YOUR ASSIGNMENT:
Beginning with the line that contains "Given: Add a new track with plus button", write out each remaining line of the records below exactly. Do not copy any picture.

INPUT FOR THIS TASK:
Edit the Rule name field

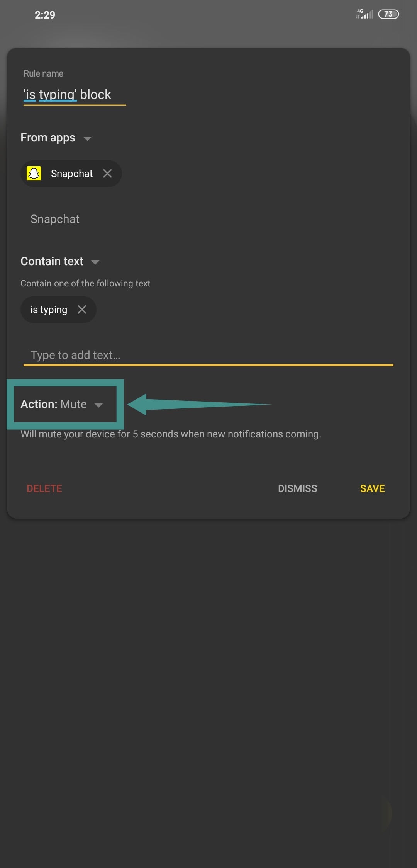point(74,95)
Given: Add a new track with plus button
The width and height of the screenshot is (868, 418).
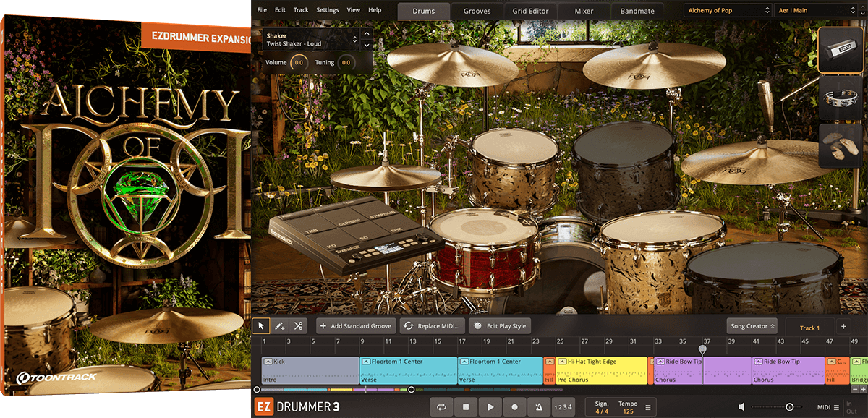Looking at the screenshot, I should coord(843,327).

EXPECTED OUTPUT:
Given: Add a new track with plus button
The width and height of the screenshot is (868, 418).
Looking at the screenshot, I should coord(843,327).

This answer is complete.